Its major sales driver — offering free samples at sports events such as triathlons or after class at fitness studios — came to a halt. Customers weren't discovering the brand as they shopped online or didn't see it when they sped through aisles on trips to the store.

So Cure Hydration's founder and CEO, Lauren Picasso, decided to try another strategy to get her products into shoppers' baskets: Free samples tucked into Walmart's curbside pickup orders.

"As an emerging brand, we wanted to find a way to get in front of customers knowing they're not browsing in stores as much as they used to," she said.

She said the samples lifted sales, while costing less than store demonstrations and scaling more easily across about 1,000 stores.

Add sampling to the list of pandemic-related changes that may stick. As more grocery shoppers use curbside pickup and delivery, consumer packaged goods companies have had to experiment with new ways to get their products in front of people. Major retailers are trying to capitalize on the surge in demand by charging brands for access to their shoppers and data they've gathered about their preferences — while also delighting customers with freebies.

The Walmart+ home screen on a laptop computer in Brooklyn, New York on Wednesday, Nov. 18, 2020.Gabby Jones | Bloomberg | Getty Images

A moneymaking opportunity

For years, consumer packaged goods companies have paid retailers for prime real estate in stores that helps them grab a shoppers' attention — such as endcaps, a display of products at the end of an aisle. That equation has changed as more shoppers retrieve their bagged purchases in a stores' parking lot after ordering them online.

Online grocery sales in the U.S. grew 54% in 2020 and are expected to exceed $100 billion for the first time this year, according to eMarketer. The market research firm said those habits will outlast the pandemic because shoppers see it as a more convenient way to shop even after they are vaccinated. By next year, eMarketer expects, more than half of the U.S. population will be online grocery buyers. By 2023, it estimated, online grocery sales will make up 11.2% of total U.S. grocery sales.

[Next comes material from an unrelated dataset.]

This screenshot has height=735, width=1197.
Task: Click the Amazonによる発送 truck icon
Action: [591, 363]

Walmart's U.S. e-commerce sales grew 79% last fiscal year compared with the prior one, fueled by grocery orders, but has yet to turn a profit.

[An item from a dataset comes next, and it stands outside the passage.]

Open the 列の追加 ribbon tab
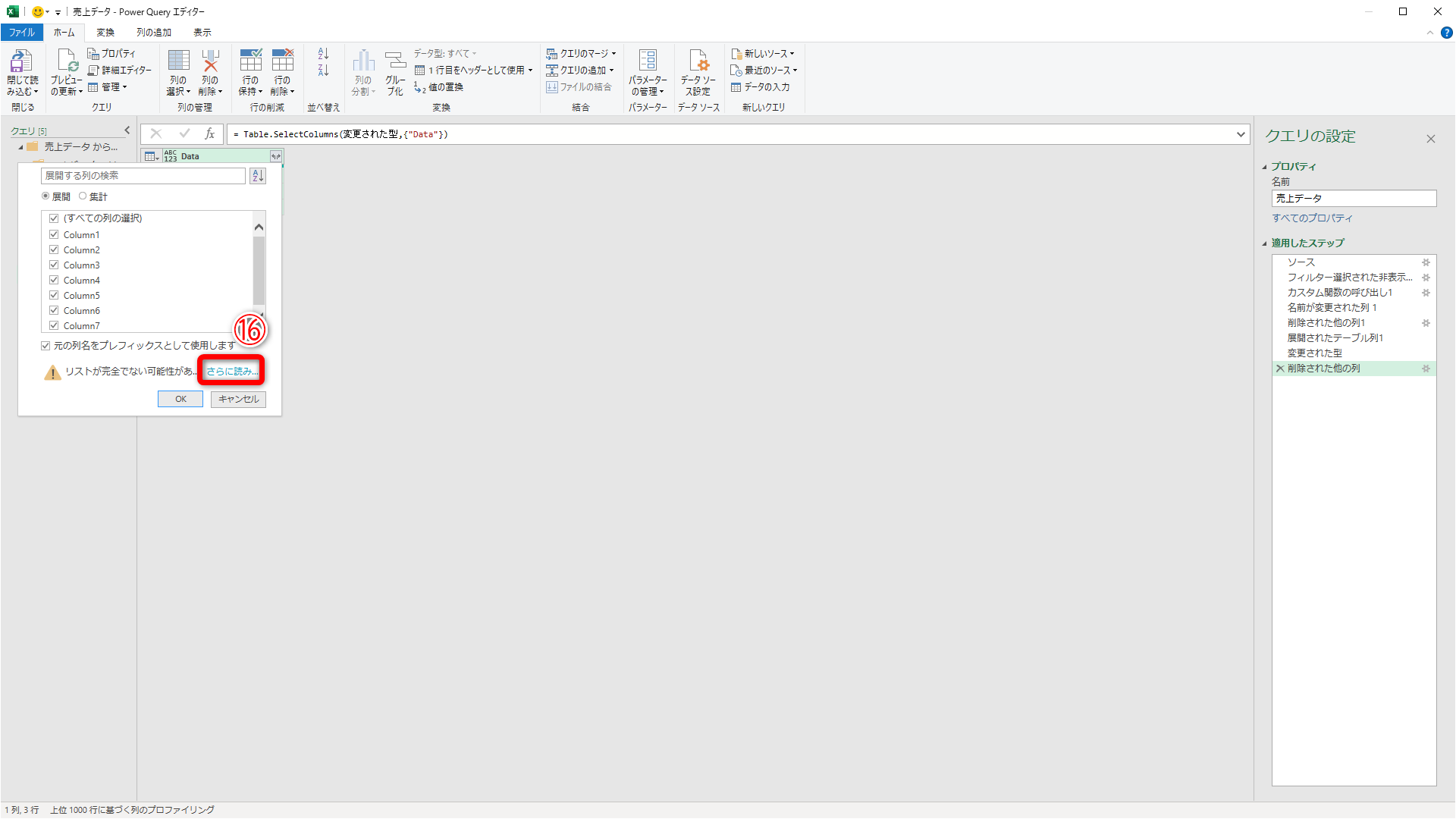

Sampling is a moneymaking opportunity for Walmart. The retailer began a pickup and delivery sampling program in 2014, but it is getting more attention as more customer traffic shifts to the parking lot. The retailer charges companies when their product is added to a curbside or delivery order.

Walmart is looking for new revenue streams as it juggles additional costs that come with online orders, like picking grocery orders off shelves and shipping purchases to customers. At a recent investor meeting, Walmart CEO Doug McMillon said it wants to use its reach as the world's largest retailer to grow other businesses, including advertising. He said it wants to monetize the data it collects about shoppers.

A worker delivers groceries to a customer's vehicle outside a Walmart Inc. store in Amsterdam, New York, on Friday, May 15, 2020.Angus Mordant | Bloomberg via Getty Images

Brands of all sizes

Even the big brands are taking note. General Mills has revved up the number of samples that it has paid to place in curbside pickup orders at retailers, including Walmart, Kroger and Target.

Jay Picconatto, director, General Mills commerce marketing, said sampling in grocery pickup "is something we wouldn't have even touched two years ago or 18 months ago." Yet as store traffic plummeted last spring and retailers limited in-store demos, he said, the company leaned in aggressively.

For example, some Walmart shoppers may have received a sample of Old El Paso taco seasoning with recipe cards around Cinco de Mayo. Walmart handed out its Annie's Fruit Snacks and Bunny Grahams at a Walmart drive-in movie event.

"Then, we found, hey, it works and we actually like what is happening," he said. With more shoppers picking up groceries curbside, he said, "It's a place we want to continue to play."

Alvis Washington, Walmart's vice president of marketing, store design, innovation and experience, said its sampling program can help brands connect with the right customers. Personalizing the samples that a customer receives is a key goal.